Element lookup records
========================================
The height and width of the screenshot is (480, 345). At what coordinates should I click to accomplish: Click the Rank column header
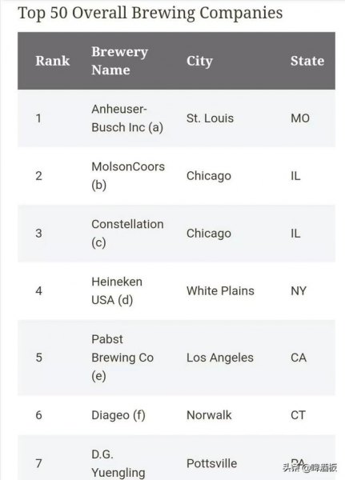click(x=52, y=61)
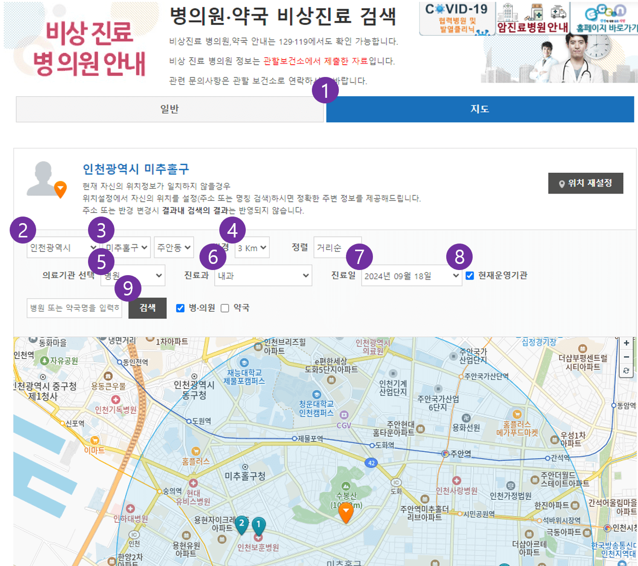638x566 pixels.
Task: Open the 미추홀구 district dropdown
Action: coord(127,248)
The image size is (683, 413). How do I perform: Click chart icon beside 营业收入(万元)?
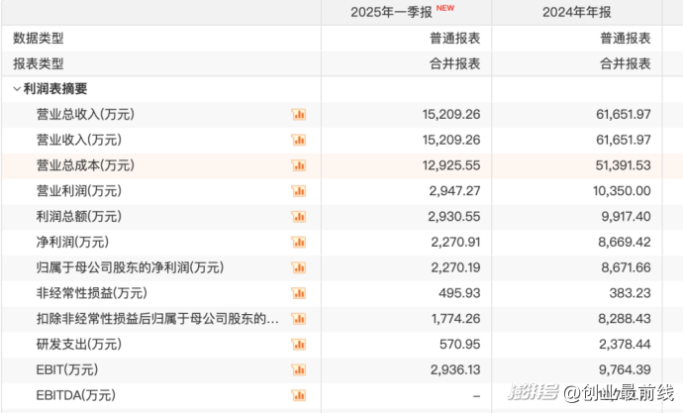298,140
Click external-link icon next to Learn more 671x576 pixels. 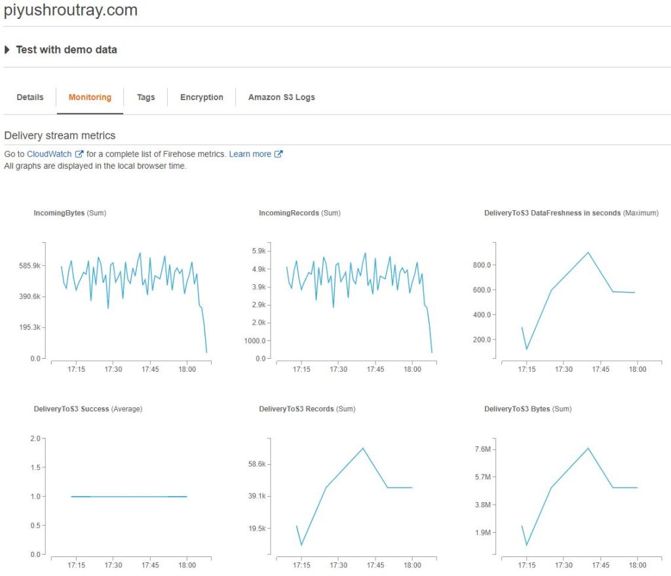tap(278, 154)
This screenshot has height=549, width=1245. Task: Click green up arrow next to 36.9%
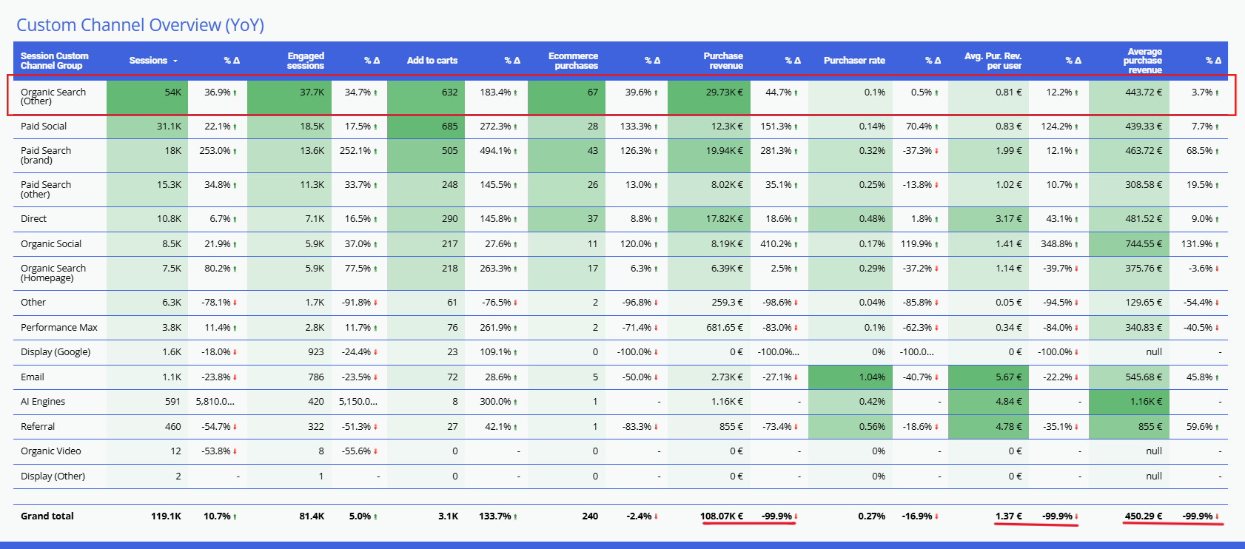tap(235, 93)

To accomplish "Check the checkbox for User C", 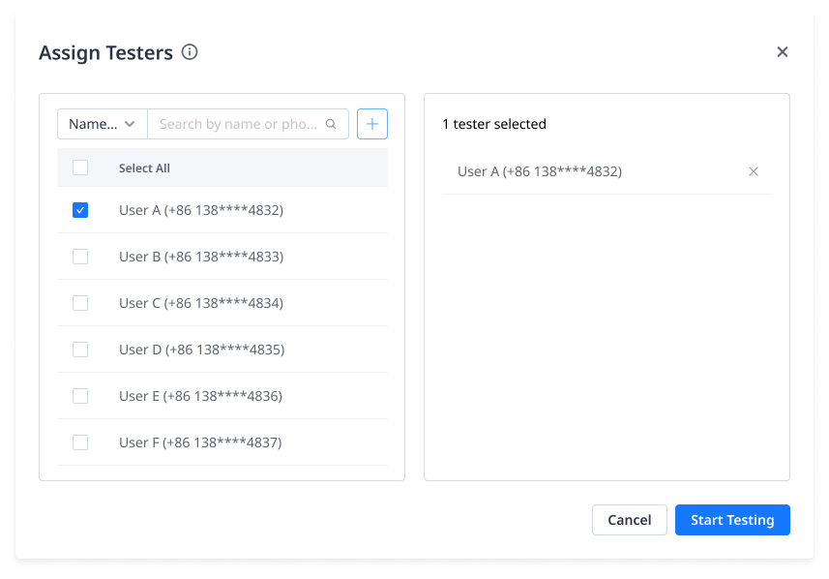I will tap(80, 302).
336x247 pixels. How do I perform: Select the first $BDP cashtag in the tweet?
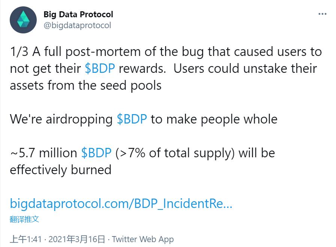click(x=100, y=68)
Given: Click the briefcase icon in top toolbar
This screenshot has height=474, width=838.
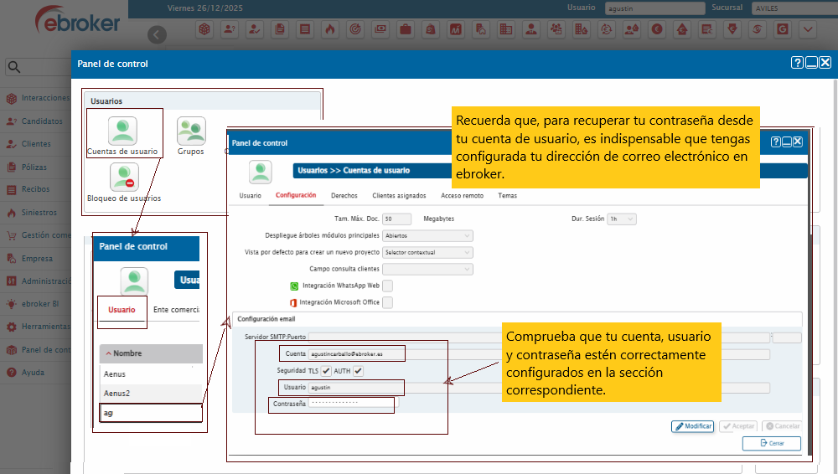Looking at the screenshot, I should coord(406,30).
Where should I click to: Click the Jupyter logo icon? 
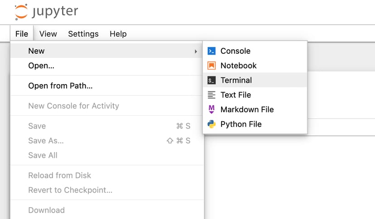(21, 12)
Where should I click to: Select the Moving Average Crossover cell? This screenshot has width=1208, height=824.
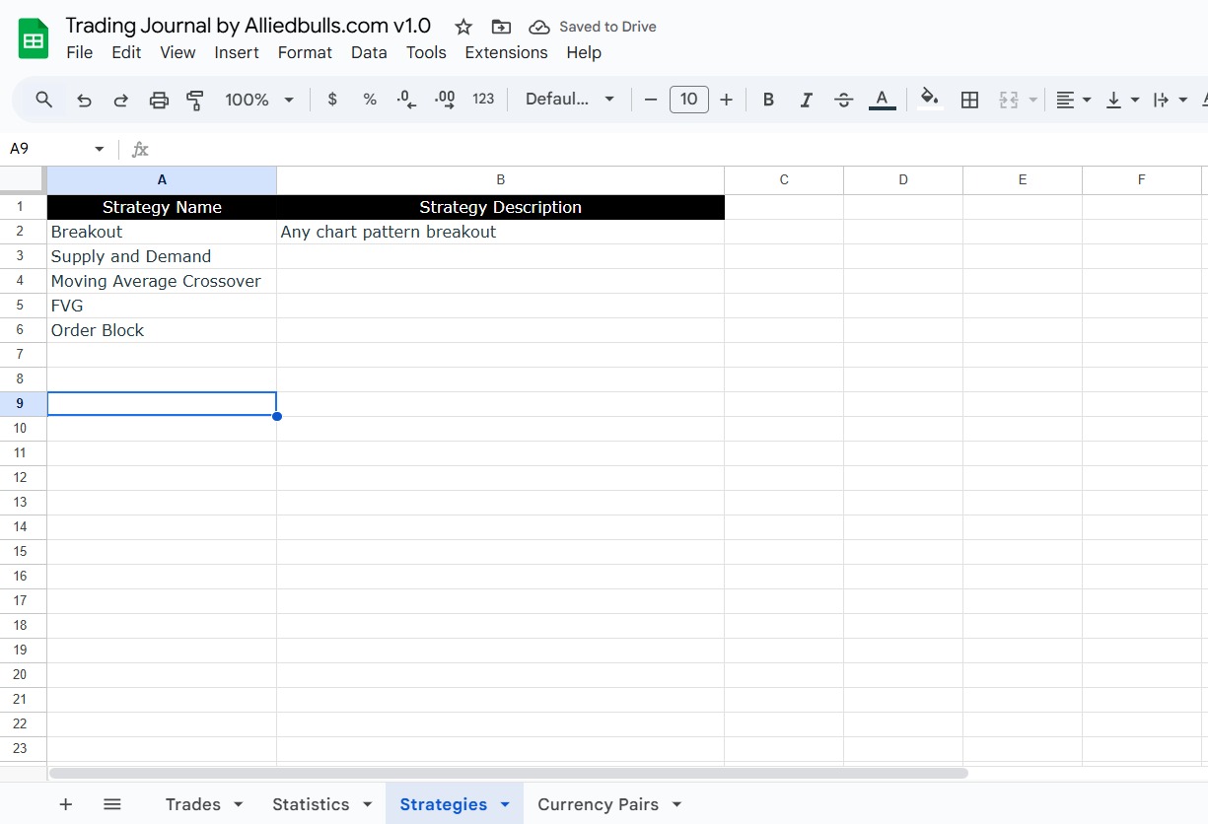point(156,281)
========================================
→ REQUIREMENT:
How many lines of the records contain the string "height"? Give only the number.

→ RESULT:
4